## Assigned task
Reproduce verbatim the passage of the article about the Kalida native that begins at the words "It was a little" and stops after the words "City of Angels.".

## Source text
Kalida native has unique view of World Series

HOUSTON, Texas — As the Los Angeles Dodgers and the Houston Astros duke it out on Major League Baseball’s biggest stage, a World Series ring hangs in the balance for a Kalida native.

One who bleeds Dodger Blue.

Neil Rampe, a 1996 graduate of Kalida High School, is completing his second full season as the head athletic trainer for the Dodgers. It’s his job to keep the team’s 25-man roster healthy and ready to take the field for the next few days as the Fall Classic winds toward its ultimate conclusion.

And if the pressure of that responsibility is taking its toll on Rampe, it certainly wasn’t evident during a Friday afternoon telephone interview.

It was a little after 2:30 p.m. Houston time, less than six hours before the Dodgers and Astros would take the field in Game 3 of the World Series, and Rampe had already been at Minute Maid Park for several hours. But during a short break from his pregame responsibilities, the Kalida native calmly talked about the journey that led him from Putnam County to Chavez Ravine in the City of Angels.

A three-sport athlete at Kalida High School — basketball, baseball and soccer — Rampe was a four-year member of the soccer team at the University of Findlay. While there, he earned bachelor’s degrees in athletic training and strength and conditioning. Rampe obtained his master’s degree in applied kinesiology-sport and exercise science from the University of Minnesota in 2002 and completed a year-long professional massage therapy program at the Providence Institute in Tuscon, Arizona, in 2006.

He spent more than four years as the associate director of performance enhancement at the University of Arizona before landing his first job in Major League Baseball. In February 2008 Rampe was hired as a manual and performance therapist with the Arizona Diamondbacks, a position he held for nearly eight years.

In November 2015, the Los Angeles Dodgers — a rival of the Diamondbacks in the National League West division — were looking to fill a vacancy created when a longtime head athletic trainer retired.

## Record extracts
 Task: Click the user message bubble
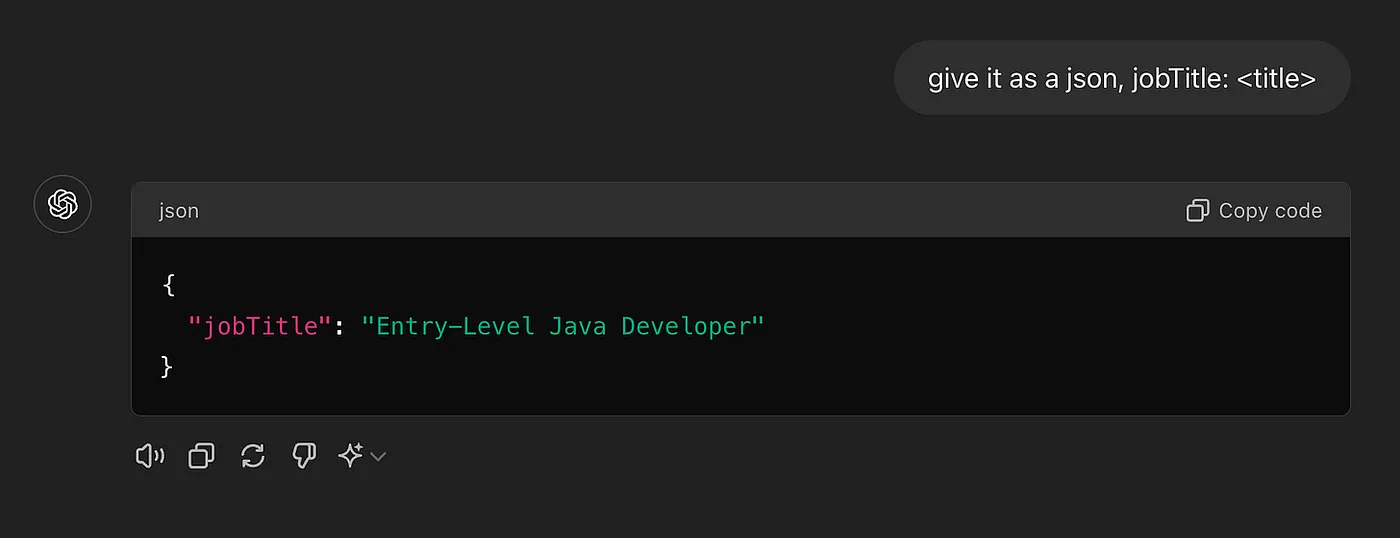[1121, 78]
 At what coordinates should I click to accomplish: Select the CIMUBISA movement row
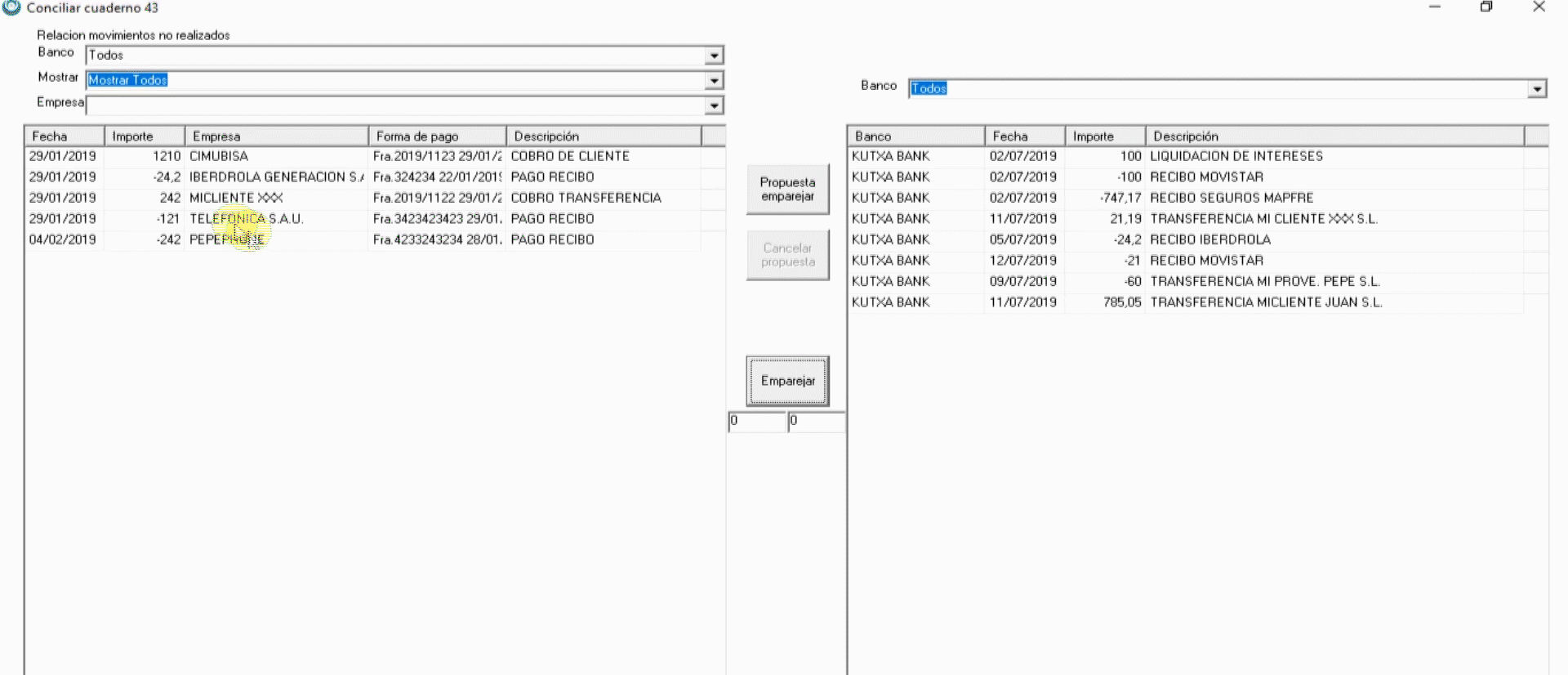click(219, 156)
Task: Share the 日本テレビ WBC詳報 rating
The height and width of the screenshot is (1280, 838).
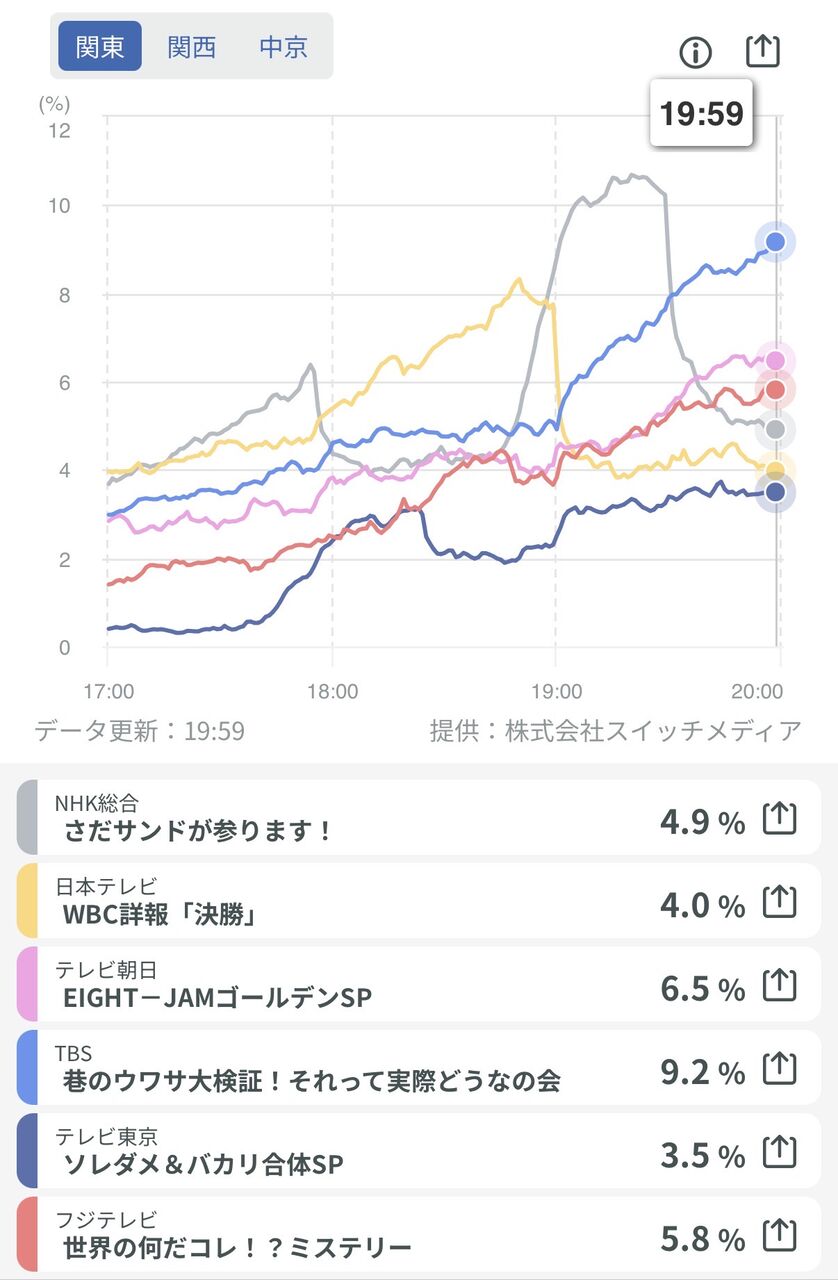Action: (779, 903)
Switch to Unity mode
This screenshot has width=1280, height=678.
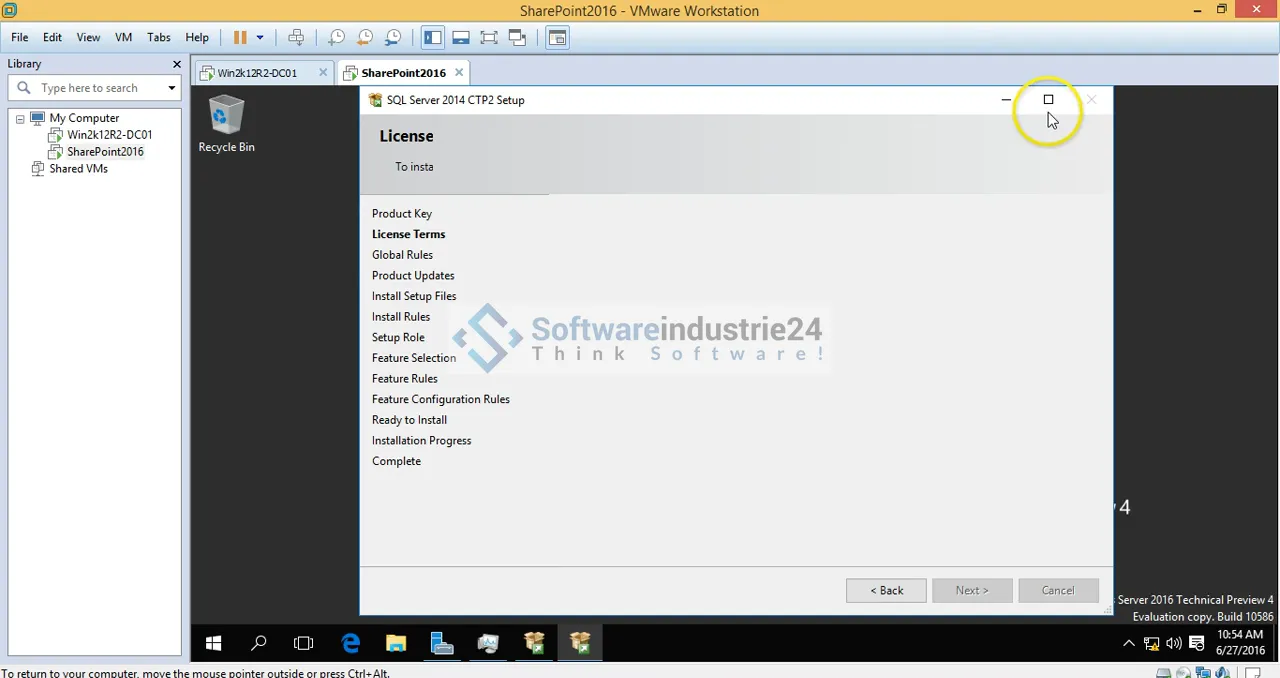pyautogui.click(x=517, y=38)
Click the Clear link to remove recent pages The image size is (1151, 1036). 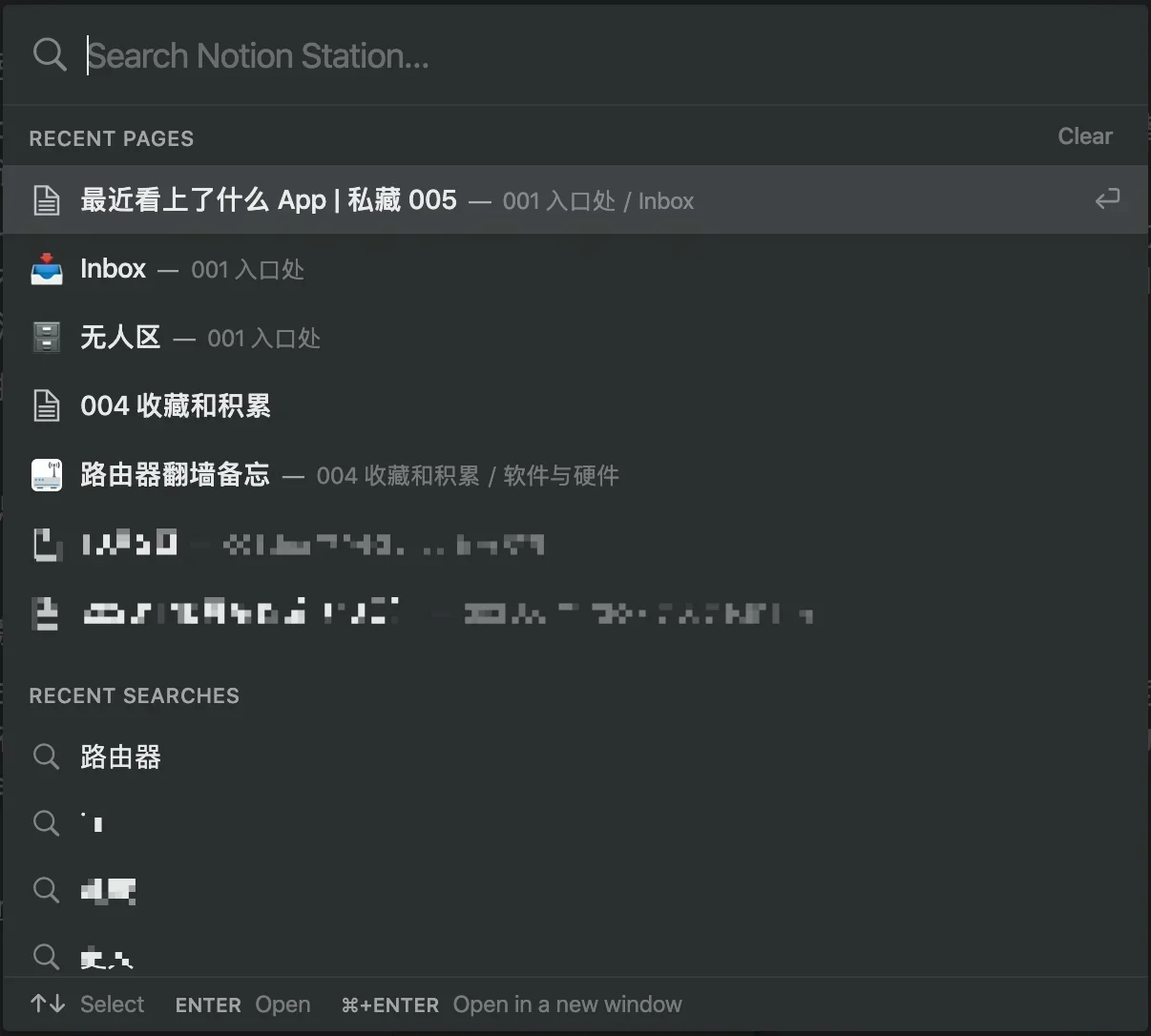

## Output of the exercise
It was a little after 2:30 p.m. Houston time, less than six hours before the Dodgers and Astros would take the field in Game 3 of the World Series, and Rampe had already been at Minute Maid Park for several hours. But during a short break from his pregame responsibilities, the Kalida native calmly talked about the journey that led him from Putnam County to Chavez Ravine in the City of Angels.